▸ SUPPLIED TEXT:

Businesses across the north-east have pleaded with the council to ensure they do not “kill our high streets” when adapting town centres in response to coronavirus.
Like their city neighbours, shop owners in Aberdeenshire are wary about the reshuffling of road layouts to comply with social distancing regulations.
Aberdeenshire Council has been awarded £310,000 from the Scottish Government’s Spaces for People Fund.
The funding will cover the entire cost of temporary projects, helping to provide safe walking and cycling areas during the pandemic.
Priority is being given to town centres in Banchory, Ellon, Fraserburgh, Inverurie, Peterhead and Stonehaven – where various road closures, pavement widening schemes and more are proposed.
Muhammad Adrees has run Phonetech in Peterhead for five years and started a petition this weekend, which already has 1,700 signatures, urging the council not to close the town’s roads.
Cars could be banned from Market Street, Thistle Street, Queen Street, Chapel Street, Back Street, Prince Street and Broad Street.
He said: “We are already on our knees due to coronavirus and the proposed road closures will kill our already suffering town centre.
“The council is rushing these measures through, and it could be a disaster for independent businesses.”
Mr Adrees has suggested that, rather than spend money on widening pavements and altering the roads, the council could instead hire extra security staff to maintain regulations, thereby creating more jobs.
He said: “We all know if the town centre is not easily accessible there will be less footfall and that will result more empty shops.
“If we don’t object, our town centre turn into a ghost town.”
Business owners have until today to give feedback on the Spaces for People proposals.
Meanwhile Derek Ritchie, of Inverurie Bid, said there had been “mixed response” in the town.
Concerns about closing the Market Street car park, fears over congestion from a new one-way system on West High Street and the potential loss of up to 70 car parking spaces were all highlighted in a virtual community meeting.
Mr Ritchie said: “Retailers are concerned that shoppers visiting the town by car will be confused and annoyed by the measures and could end up shopping in the edge of town retail park or the large supermarkets outwith the town centre.
“To be fair a few have said that the measures are being enforced for the safety of shoppers, so we maybe should see how things pan out.”
He added: “My main wish is that social distancing can be reduced to one metre within the next couple of weeks and this would mean that there would be no need for these measures at all, this would also make sure that more of the small cafes, pubs and restaurants have a better chance of surviving in general and being able to re-open.”
The Spaces for People proposals are still at this point being developed and will be shared more widely once they are at a more advanced state.

▸ INSTRUCTIONS:
**a.** Set down the passage of the Aberdeenshire high streets article that opens with the words containing "Muhammad Adrees has" and closes with "and Broad Street.".
**b.** Name every town centre that the Aberdeenshire high streets article says is being given priority.
**c.** Please extend the Aberdeenshire high streets article with a few more paragraphs, starting after its final sentence.
The listing plays no part in this work.

▸ DATA BELOW:

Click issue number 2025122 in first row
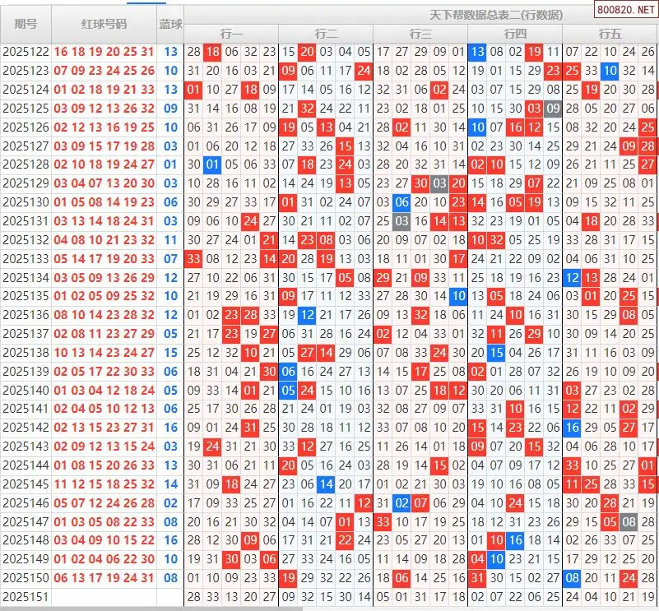 [x=26, y=52]
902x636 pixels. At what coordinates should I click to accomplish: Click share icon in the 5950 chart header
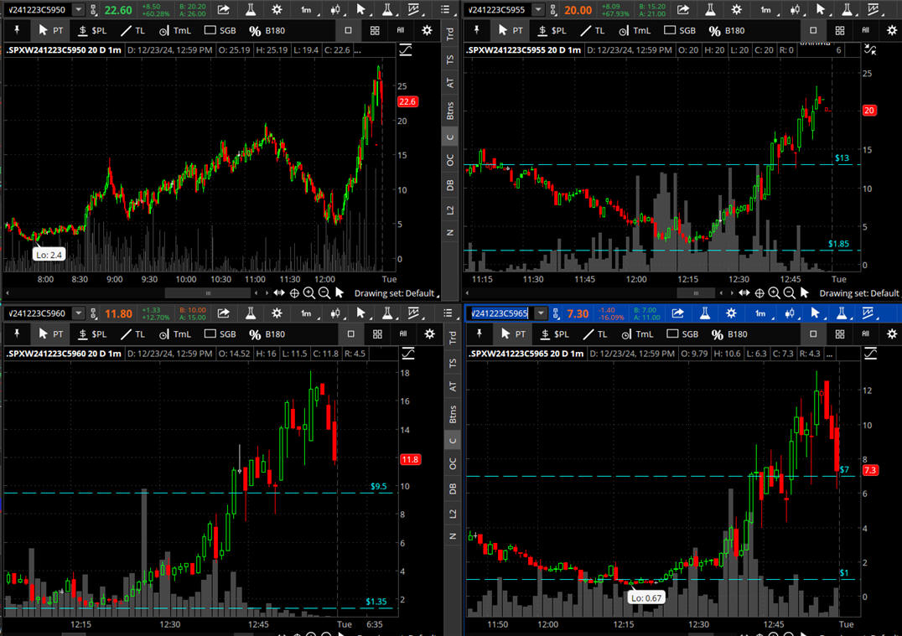click(224, 10)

▸ RESPONSES BY TASK:
**a.**
Muhammad Adrees has run Phonetech in Peterhead for five years and started a petition this weekend, which already has 1,700 signatures, urging the council not to close the town’s roads.
Cars could be banned from Market Street, Thistle Street, Queen Street, Chapel Street, Back Street, Prince Street and Broad Street.

**b.** Banchory, Ellon, Fraserburgh, Inverurie, Peterhead, Stonehaven

**c.**
Council teams will continue to monitor the agreed measures put in place and will adjust them accordingly as the lockdown restrictions are relaxed further.
Last week Aberdeenshire Council’s head of transportation, Ewan Wallace, said: “These physical distancing measures are being introduced to enable visitors to our town centres to move around freely and safely, which will in turn assist in the economic recovery of the area.”
An Aberdeenshire Council spokesman said: “First and foremost, these temporary measures are being designed to help protect public health and support physical distancing, particularly where there are space constraints in our town centres.
“They are being applied to ensure that there is sufficient space to allow people to queue outside shops and at bus stops while maintaining safe passage by pedestrians with appropriate physical distancing.
“Feedback from our communities and businesses will, of course, be taken into consideration in the development of these proposals which will be kept under constant review as the easing out of lockdown progresses.
“The temporary infrastructure is designed to be flexible to allow changes to be made to the proposals as guidance is updated or due to more local changes in our town centres.”
A spokesperson for Sustrans – which administers the £30 million fund on behalf of the Scottish Government – added: “It is important that people can get fresh air and exercise, and support local shops while being able to safely physically distance.
“It’s particularly important that older people, disabled people and people with young families can get about the town centre safely and comfortably. It’s also vital for town centres to get communities supporting local shops and businesses.
“All Spaces for People measures are temporary measures and are subject to monitoring and evaluation throughout the period.”